Exercise aim. Retype everything in the listing from the line containing "Where should I click to: Select" down to the line containing "coord(593,341)", including both of those lines.

Supplied records.
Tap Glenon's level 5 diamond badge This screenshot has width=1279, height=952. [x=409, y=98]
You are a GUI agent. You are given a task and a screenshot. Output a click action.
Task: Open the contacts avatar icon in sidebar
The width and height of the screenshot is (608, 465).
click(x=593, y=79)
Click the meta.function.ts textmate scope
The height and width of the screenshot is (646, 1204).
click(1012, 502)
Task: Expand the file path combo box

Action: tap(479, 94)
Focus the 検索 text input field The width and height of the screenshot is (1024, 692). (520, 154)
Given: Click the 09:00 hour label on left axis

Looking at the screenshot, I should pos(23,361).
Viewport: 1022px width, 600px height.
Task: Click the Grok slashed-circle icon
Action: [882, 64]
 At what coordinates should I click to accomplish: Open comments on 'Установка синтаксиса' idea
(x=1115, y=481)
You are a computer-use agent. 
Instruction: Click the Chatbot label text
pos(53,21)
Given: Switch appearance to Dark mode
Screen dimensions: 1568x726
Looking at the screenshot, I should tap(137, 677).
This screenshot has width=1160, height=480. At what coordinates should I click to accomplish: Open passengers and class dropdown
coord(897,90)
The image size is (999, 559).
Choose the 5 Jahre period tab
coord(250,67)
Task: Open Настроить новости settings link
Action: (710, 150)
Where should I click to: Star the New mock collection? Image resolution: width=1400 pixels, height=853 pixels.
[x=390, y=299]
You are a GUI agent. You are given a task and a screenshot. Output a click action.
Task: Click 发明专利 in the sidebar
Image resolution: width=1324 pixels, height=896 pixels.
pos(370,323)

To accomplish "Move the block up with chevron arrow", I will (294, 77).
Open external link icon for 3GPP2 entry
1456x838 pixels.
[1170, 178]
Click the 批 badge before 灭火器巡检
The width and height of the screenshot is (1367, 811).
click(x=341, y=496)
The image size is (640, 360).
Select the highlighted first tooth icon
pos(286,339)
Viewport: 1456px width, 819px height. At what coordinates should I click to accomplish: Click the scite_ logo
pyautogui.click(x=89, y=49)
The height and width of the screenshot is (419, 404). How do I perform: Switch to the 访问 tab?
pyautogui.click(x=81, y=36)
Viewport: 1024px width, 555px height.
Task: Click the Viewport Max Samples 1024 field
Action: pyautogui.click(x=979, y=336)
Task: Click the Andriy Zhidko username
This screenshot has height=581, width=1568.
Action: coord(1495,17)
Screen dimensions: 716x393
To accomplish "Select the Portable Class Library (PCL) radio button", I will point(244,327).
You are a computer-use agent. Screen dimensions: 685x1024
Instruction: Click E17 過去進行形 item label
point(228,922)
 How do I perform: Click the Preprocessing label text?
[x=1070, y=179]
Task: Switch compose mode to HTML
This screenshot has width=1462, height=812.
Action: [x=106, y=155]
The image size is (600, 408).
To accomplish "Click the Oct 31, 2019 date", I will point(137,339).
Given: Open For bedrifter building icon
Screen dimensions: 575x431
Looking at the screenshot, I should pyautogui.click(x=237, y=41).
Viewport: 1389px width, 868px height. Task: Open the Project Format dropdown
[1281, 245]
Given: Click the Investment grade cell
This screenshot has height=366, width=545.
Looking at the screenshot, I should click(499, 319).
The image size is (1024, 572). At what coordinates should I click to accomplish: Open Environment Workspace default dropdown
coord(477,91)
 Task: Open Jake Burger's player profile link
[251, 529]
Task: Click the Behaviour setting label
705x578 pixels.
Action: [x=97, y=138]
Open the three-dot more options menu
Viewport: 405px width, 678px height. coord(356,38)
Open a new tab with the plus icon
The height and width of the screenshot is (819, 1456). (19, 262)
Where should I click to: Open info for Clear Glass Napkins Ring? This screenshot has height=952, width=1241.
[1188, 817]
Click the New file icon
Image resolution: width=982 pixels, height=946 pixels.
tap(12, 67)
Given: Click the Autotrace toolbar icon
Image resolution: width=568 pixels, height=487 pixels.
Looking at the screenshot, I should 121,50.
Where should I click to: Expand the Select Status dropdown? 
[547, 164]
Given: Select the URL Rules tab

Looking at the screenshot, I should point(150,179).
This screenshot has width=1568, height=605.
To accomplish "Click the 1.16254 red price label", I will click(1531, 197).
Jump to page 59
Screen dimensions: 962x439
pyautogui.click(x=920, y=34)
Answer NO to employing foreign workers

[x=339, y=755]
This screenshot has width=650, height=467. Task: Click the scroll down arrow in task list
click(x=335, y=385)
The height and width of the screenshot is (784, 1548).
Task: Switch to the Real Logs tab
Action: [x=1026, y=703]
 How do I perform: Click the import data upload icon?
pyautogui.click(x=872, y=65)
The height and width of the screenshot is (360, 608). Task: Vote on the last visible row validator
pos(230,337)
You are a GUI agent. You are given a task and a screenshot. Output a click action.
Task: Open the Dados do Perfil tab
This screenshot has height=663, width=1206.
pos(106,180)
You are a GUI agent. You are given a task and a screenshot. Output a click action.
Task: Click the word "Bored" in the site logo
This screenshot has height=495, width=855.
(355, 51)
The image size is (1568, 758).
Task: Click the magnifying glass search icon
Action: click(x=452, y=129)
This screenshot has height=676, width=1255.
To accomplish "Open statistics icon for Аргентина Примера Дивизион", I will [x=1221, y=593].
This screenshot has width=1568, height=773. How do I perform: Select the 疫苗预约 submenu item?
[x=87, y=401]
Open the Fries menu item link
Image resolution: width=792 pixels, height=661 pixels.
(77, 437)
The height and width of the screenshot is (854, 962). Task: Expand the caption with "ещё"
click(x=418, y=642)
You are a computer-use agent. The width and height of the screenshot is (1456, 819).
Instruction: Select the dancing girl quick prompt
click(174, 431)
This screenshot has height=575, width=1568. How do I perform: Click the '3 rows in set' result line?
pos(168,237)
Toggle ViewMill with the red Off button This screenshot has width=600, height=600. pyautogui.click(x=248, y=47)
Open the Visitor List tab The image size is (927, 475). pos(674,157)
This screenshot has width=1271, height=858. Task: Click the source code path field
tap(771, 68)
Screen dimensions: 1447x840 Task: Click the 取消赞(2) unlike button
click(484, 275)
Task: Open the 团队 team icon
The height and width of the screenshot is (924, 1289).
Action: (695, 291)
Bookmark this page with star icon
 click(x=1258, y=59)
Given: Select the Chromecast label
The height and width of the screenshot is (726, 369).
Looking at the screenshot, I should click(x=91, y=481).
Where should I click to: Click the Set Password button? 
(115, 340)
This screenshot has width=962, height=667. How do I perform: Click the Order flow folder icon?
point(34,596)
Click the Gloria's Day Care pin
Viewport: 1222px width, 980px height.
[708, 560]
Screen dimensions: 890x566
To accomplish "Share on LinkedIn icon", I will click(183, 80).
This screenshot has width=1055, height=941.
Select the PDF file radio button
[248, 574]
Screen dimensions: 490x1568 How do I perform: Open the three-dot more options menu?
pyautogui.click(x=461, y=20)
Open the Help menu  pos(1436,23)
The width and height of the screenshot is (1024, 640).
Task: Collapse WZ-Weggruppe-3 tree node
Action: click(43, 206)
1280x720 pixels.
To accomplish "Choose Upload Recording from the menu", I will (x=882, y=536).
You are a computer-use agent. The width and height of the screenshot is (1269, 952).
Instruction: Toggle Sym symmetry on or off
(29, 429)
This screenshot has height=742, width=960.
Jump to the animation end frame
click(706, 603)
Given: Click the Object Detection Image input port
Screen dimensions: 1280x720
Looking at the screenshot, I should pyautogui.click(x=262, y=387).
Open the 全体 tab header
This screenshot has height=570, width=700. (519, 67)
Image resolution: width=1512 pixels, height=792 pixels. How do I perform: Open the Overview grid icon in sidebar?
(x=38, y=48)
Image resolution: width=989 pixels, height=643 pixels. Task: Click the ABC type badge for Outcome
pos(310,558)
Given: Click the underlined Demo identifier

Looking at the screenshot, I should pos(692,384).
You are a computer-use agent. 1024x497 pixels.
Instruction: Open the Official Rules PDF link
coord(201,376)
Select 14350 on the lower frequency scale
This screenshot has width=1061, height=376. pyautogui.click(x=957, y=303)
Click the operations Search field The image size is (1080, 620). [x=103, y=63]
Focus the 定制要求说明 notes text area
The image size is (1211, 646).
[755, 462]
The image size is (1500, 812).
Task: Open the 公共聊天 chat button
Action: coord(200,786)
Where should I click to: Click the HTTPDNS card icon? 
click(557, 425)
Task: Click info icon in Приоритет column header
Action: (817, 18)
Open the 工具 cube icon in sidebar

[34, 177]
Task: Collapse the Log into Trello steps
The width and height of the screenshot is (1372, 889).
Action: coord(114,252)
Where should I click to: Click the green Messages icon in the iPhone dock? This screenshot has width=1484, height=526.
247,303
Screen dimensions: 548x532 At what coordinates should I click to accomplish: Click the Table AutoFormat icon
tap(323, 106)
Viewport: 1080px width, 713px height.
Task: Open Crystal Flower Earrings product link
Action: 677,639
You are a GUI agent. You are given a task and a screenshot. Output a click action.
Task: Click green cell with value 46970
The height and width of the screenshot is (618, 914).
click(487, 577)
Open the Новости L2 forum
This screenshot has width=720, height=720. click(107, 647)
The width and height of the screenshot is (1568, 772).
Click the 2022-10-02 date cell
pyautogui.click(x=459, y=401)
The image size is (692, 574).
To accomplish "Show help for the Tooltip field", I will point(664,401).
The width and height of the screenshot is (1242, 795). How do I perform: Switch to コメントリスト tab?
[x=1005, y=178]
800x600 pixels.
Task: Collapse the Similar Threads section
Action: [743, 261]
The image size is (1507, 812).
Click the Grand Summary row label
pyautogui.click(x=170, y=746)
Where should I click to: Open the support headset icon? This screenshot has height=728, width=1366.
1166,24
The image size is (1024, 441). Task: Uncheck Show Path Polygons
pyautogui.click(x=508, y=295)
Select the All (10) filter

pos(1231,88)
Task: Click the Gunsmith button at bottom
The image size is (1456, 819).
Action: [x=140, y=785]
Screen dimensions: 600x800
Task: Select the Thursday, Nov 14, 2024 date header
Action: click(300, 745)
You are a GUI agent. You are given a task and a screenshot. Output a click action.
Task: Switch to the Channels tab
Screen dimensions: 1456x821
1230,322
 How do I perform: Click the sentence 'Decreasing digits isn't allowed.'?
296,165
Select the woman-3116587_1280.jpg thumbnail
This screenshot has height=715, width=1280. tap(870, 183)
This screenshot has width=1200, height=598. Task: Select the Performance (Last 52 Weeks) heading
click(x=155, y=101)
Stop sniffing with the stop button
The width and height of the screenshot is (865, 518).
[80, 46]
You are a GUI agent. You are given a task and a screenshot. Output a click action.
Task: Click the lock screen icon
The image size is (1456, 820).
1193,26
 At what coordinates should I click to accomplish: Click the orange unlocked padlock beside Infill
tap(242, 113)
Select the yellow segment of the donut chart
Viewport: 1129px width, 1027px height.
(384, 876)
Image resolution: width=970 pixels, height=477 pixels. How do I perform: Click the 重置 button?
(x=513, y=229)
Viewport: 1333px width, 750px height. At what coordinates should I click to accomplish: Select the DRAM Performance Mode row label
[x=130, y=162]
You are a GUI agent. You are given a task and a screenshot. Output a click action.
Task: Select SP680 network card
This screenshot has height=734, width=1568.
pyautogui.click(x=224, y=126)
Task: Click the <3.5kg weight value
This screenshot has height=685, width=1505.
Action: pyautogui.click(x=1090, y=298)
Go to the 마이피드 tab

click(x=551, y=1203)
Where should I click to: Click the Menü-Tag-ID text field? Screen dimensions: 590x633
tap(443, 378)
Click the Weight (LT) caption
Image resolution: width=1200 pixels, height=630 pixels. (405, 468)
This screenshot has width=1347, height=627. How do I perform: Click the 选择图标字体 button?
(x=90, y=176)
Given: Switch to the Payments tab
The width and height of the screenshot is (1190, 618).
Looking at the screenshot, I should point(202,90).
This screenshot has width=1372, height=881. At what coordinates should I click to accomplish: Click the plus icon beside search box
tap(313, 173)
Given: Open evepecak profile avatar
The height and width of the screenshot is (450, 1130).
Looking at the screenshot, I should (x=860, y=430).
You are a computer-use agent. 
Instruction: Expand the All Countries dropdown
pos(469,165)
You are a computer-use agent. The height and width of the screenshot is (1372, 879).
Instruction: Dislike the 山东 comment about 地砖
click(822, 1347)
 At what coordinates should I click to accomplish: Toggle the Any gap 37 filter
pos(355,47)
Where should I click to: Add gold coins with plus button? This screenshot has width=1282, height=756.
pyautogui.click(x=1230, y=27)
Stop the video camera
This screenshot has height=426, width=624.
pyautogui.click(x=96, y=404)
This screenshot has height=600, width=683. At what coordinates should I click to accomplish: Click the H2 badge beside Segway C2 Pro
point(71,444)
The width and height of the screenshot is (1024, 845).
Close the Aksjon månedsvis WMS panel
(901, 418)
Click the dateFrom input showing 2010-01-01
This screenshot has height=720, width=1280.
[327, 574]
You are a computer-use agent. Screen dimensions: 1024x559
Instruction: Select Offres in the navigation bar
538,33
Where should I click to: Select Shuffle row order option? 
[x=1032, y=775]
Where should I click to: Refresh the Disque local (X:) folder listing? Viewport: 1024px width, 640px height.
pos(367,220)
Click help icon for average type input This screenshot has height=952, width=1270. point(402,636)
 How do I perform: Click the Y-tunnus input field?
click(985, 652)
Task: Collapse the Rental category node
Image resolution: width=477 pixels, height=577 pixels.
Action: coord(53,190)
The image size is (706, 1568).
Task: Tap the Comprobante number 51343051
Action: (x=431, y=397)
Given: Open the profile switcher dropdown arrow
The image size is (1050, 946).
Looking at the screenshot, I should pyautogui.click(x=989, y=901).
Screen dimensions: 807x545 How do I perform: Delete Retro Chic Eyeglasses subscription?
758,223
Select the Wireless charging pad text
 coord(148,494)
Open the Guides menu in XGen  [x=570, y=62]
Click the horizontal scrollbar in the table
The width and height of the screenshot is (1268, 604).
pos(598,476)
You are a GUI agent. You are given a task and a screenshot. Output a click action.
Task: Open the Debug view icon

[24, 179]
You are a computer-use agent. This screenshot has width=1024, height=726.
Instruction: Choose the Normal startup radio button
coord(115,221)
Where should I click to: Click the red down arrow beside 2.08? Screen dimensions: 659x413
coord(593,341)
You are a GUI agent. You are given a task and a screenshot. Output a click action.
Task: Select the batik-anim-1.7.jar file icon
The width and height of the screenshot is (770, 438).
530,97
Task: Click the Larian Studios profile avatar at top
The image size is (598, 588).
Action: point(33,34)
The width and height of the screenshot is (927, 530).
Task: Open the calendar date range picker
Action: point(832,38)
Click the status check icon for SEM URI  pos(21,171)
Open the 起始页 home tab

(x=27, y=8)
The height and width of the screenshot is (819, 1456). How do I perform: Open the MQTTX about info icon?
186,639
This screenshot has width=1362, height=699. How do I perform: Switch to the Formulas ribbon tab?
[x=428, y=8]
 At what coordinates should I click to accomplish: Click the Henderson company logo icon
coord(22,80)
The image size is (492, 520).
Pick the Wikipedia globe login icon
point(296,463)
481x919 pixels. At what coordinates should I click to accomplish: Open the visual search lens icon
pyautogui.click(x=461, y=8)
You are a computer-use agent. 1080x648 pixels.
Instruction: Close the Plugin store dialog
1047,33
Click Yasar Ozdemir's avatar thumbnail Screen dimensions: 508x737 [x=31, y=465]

Answer to this exercise.
Where should I click to: Select Shuffle row order option? 
[x=1032, y=775]
Where should I click to: Refresh the Disque local (X:) folder listing? Viewport: 1024px width, 640px height.
pos(367,220)
Click help icon for average type input This screenshot has height=952, width=1270. point(402,636)
 How do I perform: Click the Y-tunnus input field?
click(985, 652)
Task: Collapse the Rental category node
Image resolution: width=477 pixels, height=577 pixels.
Action: coord(53,190)
The image size is (706, 1568).
Task: Tap the Comprobante number 51343051
Action: (x=431, y=397)
Given: Open the profile switcher dropdown arrow
The image size is (1050, 946).
Looking at the screenshot, I should pyautogui.click(x=989, y=901).
Screen dimensions: 807x545 How do I perform: Delete Retro Chic Eyeglasses subscription?
758,223
Select the Wireless charging pad text
 coord(148,494)
Open the Guides menu in XGen  [x=570, y=62]
Click the horizontal scrollbar in the table
The width and height of the screenshot is (1268, 604).
pos(598,476)
You are a GUI agent. You are given a task and a screenshot. Output a click action.
Task: Open the Debug view icon

[24, 179]
You are a computer-use agent. This screenshot has width=1024, height=726.
Instruction: Choose the Normal startup radio button
coord(115,221)
Where should I click to: Click the red down arrow beside 2.08? Screen dimensions: 659x413
coord(593,341)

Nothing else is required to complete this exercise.